Par Poesiemuziketc @poesiemuziketc

Extrait :Besoin de poème d’Yvon Le Men. Éditions Seuil 2006.

Pourquoi n’ai-je pas pris une autre route, pourquoi n’ai-je pas cherché un travail normal, comme on disait, comme si écrire et dire des poèmes n’était pas un travail. J’aurais pu être…
Mais je ne voulais, pour rien au monde, changer de cap.
Peut-être parce que depuis ma sortie, mon évasion de la pension où je m’étais senti très malheureux, je ne voulais plus recevoir d’ordre de quiconque, sauf ceux que je me donnerais à moi- même. Sûrement parce que j’avais trouvé dans la poésie, la mienne et surtout celle des autres, une consolation, une énergie et une mise en forme de la vie, de ma vie. En ce temps, je naviguais entre deux titres : Le pays derrière le chagrin et A l’entrée du jour, le premier précédant heureusement le second. Personne n’aurait pu deviner dans les poèmes de A l’entrée du jour, sinon un vers par ci, un autre par là, le contexte de leur écriture : l’isolement de la maison dont le loyer était plus que modeste, l’état de son toit, de ses toilettes qui imperceptiblement s’écroulaient au milieu des bois et l’évacuation de ses eaux. Mêmes les rats prenaient la fuite.

■ DONNÉES DE DÉPART
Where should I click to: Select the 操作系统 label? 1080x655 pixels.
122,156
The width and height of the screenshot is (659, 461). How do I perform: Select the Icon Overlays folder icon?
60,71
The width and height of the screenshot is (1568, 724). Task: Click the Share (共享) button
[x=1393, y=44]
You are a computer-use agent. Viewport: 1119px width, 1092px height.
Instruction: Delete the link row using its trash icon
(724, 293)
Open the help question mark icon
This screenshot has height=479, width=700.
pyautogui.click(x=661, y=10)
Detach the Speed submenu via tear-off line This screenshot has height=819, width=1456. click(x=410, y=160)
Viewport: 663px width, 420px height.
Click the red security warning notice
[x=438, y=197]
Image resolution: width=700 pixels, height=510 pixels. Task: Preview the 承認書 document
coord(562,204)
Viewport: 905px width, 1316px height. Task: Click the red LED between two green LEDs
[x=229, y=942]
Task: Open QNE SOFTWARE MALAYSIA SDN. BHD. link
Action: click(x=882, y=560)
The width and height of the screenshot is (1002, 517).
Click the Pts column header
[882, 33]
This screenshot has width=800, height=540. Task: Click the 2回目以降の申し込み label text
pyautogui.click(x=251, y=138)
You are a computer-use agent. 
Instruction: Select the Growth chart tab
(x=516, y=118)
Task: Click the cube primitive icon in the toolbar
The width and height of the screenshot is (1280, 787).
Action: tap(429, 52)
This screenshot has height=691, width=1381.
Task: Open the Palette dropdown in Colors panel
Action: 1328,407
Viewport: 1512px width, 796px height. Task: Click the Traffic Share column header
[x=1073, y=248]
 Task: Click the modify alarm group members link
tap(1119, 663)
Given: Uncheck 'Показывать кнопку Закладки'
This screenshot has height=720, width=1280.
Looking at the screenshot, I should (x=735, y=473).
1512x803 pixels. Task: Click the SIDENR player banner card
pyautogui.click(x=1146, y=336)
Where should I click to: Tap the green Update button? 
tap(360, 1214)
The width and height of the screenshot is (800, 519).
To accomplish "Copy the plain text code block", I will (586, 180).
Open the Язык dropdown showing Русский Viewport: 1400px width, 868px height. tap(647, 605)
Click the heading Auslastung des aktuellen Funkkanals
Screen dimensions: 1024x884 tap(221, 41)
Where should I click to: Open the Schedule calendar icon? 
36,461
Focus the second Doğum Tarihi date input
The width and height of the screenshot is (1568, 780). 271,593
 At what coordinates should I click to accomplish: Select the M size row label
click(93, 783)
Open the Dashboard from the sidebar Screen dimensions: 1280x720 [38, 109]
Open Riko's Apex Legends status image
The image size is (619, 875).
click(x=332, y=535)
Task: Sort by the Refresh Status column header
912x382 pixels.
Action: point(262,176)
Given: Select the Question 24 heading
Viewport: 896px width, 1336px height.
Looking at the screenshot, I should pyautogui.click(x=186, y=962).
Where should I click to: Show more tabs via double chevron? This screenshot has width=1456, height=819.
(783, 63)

■ LES CONSIGNES
- a) Mettez en forme les enregistrements en liste JSON de chaînes, une chaîne par ligne et sans les lignes vides, en partant de la ligne avec "The width and height of the screenshot is (1002, 517)." et en allant jusqu'à la ligne avec "Open the Язык", les deux comprises.
- b) Reprenez l'extrait sur le choix de vivre de la poésie et écrivez la suite à partir de l'endroit où il s'arrête.
L'extrait et les enregistrements n'ont aucun lien entre eux.

■ RÉPONSES PAR CONSIGNE
- a)
[
  "The width and height of the screenshot is (1002, 517).",
  "Click the Pts column header",
  "[882, 33]",
  "This screenshot has width=800, height=540. Task: Click the 2回目以降の申し込み label text",
  "pyautogui.click(x=251, y=138)",
  "You are a computer-use agent. ",
  "Instruction: Select the Growth chart tab",
  "(x=516, y=118)",
  "Task: Click the cube primitive icon in the toolbar",
  "The width and height of the screenshot is (1280, 787).",
  "Action: tap(429, 52)",
  "This screenshot has height=691, width=1381.",
  "Task: Open the Palette dropdown in Colors panel",
  "Action: 1328,407",
  "Viewport: 1512px width, 796px height. Task: Click the Traffic Share column header",
  "[x=1073, y=248]",
  " Task: Click the modify alarm group members link",
  "tap(1119, 663)",
  "Given: Uncheck 'Показывать кнопку Закладки'",
  "This screenshot has height=720, width=1280.",
  "Looking at the screenshot, I should (x=735, y=473).",
  "1512x803 pixels. Task: Click the SIDENR player banner card",
  "pyautogui.click(x=1146, y=336)",
  "Where should I click to: Tap the green Update button? ",
  "tap(360, 1214)",
  "The width and height of the screenshot is (800, 519).",
  "To accomplish \"Copy the plain text code block\", I will (586, 180).",
  "Open the Язык dropdown showing Русский Viewport: 1400px width, 868px height. tap(647, 605)"
]

- b)
Il ne m’était pas possible de parler de ma pauvreté en étant pauvre, il était salutaire de traquer la moindre trace de confort comme ce couteau à pain que j’achetai un jour de soldes. Grâce à ses dents et malgré l’humidité, je réussissais à me couper de belles tartines qui déclenchèrent ces deux vers :

On trouve toujours au fond d’un pain
une belle journée à partager.

Je mettais mes pages à l’école du ciel bleu. C’est ainsi que j’écrivais contre le malheur, c’est ainsi que je lisais même et surtout les livres désespérés dont les auteurs avaient eu, au moins, le courage d’achever leurs livres.

*

« Qu’en est-il de celle, de celui qui jamais ne lit ? Dans quelle langue son poème s’écrit-il ? Celle des nuages, qui dans le ciel bleu ressemblent à des montagnes ? Celle de la neige, qui sur le sol ressemble à un manteau blanc ? Celle de la mer qui à l’horizon ressemble à du ciel tombé par terre ?
D’où viennent les images de celui qui ignore le poème et dont la langue est faite de phrases mortes et mille fois récitées ?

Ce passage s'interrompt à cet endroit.